--- START OF Entries provided ---
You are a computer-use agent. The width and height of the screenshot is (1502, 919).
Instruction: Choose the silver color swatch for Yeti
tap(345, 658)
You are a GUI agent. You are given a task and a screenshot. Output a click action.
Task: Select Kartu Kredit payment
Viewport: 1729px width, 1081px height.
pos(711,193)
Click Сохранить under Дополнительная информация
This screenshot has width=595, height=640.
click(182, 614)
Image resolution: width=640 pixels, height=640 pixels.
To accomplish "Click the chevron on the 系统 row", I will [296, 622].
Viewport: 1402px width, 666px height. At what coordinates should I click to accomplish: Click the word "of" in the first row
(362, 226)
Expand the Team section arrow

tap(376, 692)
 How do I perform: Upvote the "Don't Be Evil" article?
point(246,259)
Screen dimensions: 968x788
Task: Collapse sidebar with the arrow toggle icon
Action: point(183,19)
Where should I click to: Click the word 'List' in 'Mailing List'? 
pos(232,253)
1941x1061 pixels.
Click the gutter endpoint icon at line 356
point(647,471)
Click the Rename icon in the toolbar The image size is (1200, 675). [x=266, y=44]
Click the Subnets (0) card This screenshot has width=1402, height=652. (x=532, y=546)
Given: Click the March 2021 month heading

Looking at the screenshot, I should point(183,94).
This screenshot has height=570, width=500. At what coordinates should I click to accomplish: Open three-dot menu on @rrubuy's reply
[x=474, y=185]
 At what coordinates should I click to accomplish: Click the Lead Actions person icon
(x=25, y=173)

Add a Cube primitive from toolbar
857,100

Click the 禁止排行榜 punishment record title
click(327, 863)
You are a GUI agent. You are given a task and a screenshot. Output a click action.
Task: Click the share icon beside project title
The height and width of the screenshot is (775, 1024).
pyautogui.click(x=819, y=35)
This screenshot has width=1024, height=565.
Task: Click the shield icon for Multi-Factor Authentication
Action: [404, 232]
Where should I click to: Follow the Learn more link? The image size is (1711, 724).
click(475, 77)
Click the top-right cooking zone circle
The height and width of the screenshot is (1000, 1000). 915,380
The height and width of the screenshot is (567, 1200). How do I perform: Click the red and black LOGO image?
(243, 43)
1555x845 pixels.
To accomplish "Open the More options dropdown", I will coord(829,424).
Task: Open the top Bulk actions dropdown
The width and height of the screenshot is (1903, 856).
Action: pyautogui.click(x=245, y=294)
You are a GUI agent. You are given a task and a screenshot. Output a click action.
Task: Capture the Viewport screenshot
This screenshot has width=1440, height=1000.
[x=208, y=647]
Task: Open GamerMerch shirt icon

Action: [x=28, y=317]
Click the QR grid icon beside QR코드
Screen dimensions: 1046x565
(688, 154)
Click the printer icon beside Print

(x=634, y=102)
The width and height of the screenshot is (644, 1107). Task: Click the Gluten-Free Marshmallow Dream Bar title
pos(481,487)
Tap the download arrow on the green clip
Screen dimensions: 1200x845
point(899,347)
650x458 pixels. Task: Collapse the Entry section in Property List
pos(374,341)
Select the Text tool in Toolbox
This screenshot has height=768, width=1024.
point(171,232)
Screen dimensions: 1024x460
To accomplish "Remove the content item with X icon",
--- END OF Entries provided ---
== Goal ==
Please write out the whole listing above again, line for line, without changing anything.

== Answer below ==
You are a computer-use agent. The width and height of the screenshot is (1502, 919).
Instruction: Choose the silver color swatch for Yeti
tap(345, 658)
You are a GUI agent. You are given a task and a screenshot. Output a click action.
Task: Select Kartu Kredit payment
Viewport: 1729px width, 1081px height.
pos(711,193)
Click Сохранить under Дополнительная информация
This screenshot has width=595, height=640.
click(182, 614)
Image resolution: width=640 pixels, height=640 pixels.
To accomplish "Click the chevron on the 系统 row", I will [296, 622].
Viewport: 1402px width, 666px height. At what coordinates should I click to accomplish: Click the word "of" in the first row
(362, 226)
Expand the Team section arrow

tap(376, 692)
 How do I perform: Upvote the "Don't Be Evil" article?
point(246,259)
Screen dimensions: 968x788
Task: Collapse sidebar with the arrow toggle icon
Action: point(183,19)
Where should I click to: Click the word 'List' in 'Mailing List'? 
pos(232,253)
1941x1061 pixels.
Click the gutter endpoint icon at line 356
point(647,471)
Click the Rename icon in the toolbar The image size is (1200, 675). [x=266, y=44]
Click the Subnets (0) card This screenshot has width=1402, height=652. (x=532, y=546)
Given: Click the March 2021 month heading

Looking at the screenshot, I should point(183,94).
This screenshot has height=570, width=500. At what coordinates should I click to accomplish: Open three-dot menu on @rrubuy's reply
[x=474, y=185]
 At what coordinates should I click to accomplish: Click the Lead Actions person icon
(x=25, y=173)

Add a Cube primitive from toolbar
857,100

Click the 禁止排行榜 punishment record title
click(327, 863)
You are a GUI agent. You are given a task and a screenshot. Output a click action.
Task: Click the share icon beside project title
The height and width of the screenshot is (775, 1024).
pyautogui.click(x=819, y=35)
This screenshot has width=1024, height=565.
Task: Click the shield icon for Multi-Factor Authentication
Action: [404, 232]
Where should I click to: Follow the Learn more link? The image size is (1711, 724).
click(475, 77)
Click the top-right cooking zone circle
The height and width of the screenshot is (1000, 1000). 915,380
The height and width of the screenshot is (567, 1200). How do I perform: Click the red and black LOGO image?
(243, 43)
1555x845 pixels.
To accomplish "Open the More options dropdown", I will coord(829,424).
Task: Open the top Bulk actions dropdown
The width and height of the screenshot is (1903, 856).
Action: pyautogui.click(x=245, y=294)
You are a GUI agent. You are given a task and a screenshot. Output a click action.
Task: Capture the Viewport screenshot
This screenshot has width=1440, height=1000.
[x=208, y=647]
Task: Open GamerMerch shirt icon

Action: [x=28, y=317]
Click the QR grid icon beside QR코드
Screen dimensions: 1046x565
(688, 154)
Click the printer icon beside Print

(x=634, y=102)
The width and height of the screenshot is (644, 1107). Task: Click the Gluten-Free Marshmallow Dream Bar title
pos(481,487)
Tap the download arrow on the green clip
Screen dimensions: 1200x845
point(899,347)
650x458 pixels. Task: Collapse the Entry section in Property List
pos(374,341)
Select the Text tool in Toolbox
This screenshot has height=768, width=1024.
point(171,232)
Screen dimensions: 1024x460
To accomplish "Remove the content item with X icon",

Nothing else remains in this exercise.